The body of the pinhole camera is essentially cardboard that is covered in leatherette. There are two viewfinders on the camera; one on the top surface to take portrait oriented photographs and one on the side for landscapes, which is explicated by the fact that these cameras were designed to be shot at waist-level. The two switches on the side controls the shutter, which obscures and exposes the aperture where the single-element lens sit and essentially determines the length of the exposure. The bottom shutter tab, if pushed either up or down, will open the shutter at a set speed and closes it again in a single, automatic process. However, if the top shutter tab is pulled out, pushing the bottom shutter tab up or down will leave the shutter open until it is tripped again to close the shutter. The internal mechanism resembles a clockwork-like structure, which is controlled by these shutter tabs that determine the exposure of the pinhole. The camera reveals a fully black hollow interior once opened from the back and the space converges towards the pinhole lens at the end. The knob feature on the side of the camera works as a film advancer – when twisted and pulled, after opening up the back wall of the camera, the internal container can then be pulled out, revealing a place for a film roll to be placed. This can then be placed back inside and the film will be ready to be wound and advanced using the knob.
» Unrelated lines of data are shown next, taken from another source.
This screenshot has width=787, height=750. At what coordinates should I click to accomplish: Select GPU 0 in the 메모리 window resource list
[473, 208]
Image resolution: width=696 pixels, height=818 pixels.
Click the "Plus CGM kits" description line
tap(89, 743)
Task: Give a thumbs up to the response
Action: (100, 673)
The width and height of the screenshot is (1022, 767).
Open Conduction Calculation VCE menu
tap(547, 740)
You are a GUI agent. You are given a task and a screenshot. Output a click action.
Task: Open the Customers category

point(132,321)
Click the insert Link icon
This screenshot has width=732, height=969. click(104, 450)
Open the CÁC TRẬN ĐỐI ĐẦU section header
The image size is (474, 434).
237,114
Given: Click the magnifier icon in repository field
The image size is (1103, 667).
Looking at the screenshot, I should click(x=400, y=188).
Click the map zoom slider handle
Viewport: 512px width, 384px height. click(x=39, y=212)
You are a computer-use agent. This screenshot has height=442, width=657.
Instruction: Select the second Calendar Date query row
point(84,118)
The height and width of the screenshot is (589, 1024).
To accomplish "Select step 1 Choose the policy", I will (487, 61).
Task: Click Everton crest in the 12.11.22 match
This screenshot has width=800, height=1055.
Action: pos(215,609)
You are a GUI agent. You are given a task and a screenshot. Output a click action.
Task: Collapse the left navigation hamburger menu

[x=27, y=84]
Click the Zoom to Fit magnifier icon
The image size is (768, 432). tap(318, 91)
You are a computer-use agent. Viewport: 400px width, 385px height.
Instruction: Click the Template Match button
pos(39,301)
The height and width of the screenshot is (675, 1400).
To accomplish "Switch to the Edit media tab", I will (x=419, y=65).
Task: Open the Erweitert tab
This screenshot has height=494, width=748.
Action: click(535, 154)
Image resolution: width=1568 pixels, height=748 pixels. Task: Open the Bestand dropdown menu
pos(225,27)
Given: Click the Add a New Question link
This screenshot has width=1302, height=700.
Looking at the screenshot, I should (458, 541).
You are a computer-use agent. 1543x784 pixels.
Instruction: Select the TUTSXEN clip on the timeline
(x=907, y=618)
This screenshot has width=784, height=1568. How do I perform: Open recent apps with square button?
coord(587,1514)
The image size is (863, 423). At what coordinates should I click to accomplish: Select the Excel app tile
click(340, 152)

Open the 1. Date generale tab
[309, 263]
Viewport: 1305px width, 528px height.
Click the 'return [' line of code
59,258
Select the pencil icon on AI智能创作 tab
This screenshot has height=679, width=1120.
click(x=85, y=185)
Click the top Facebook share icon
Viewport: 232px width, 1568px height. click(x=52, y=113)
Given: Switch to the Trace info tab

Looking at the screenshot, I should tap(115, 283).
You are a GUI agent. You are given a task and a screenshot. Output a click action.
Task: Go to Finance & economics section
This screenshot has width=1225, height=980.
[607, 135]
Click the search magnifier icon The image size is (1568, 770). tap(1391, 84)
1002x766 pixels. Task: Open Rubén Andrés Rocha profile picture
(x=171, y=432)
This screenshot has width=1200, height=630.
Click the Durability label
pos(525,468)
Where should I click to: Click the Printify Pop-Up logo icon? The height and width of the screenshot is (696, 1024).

Finally, the pinhole camera has become a timeless apparatus that is widely accessible and reproducible through a vast trove of instructions available on the construction of one’s own pinhole camera using cardboard and other everyday materials, which is also made possible through the solely manual processes in its function.                   


[1] Chernewski, Anita. “Pinhole History.” Alternative Photography. Accessed December 11, 2018.

[2] James, Christopher. The Book of Alternative Photographic Processes. Boston: Cengage Learning, 2016.

[3] Ibid.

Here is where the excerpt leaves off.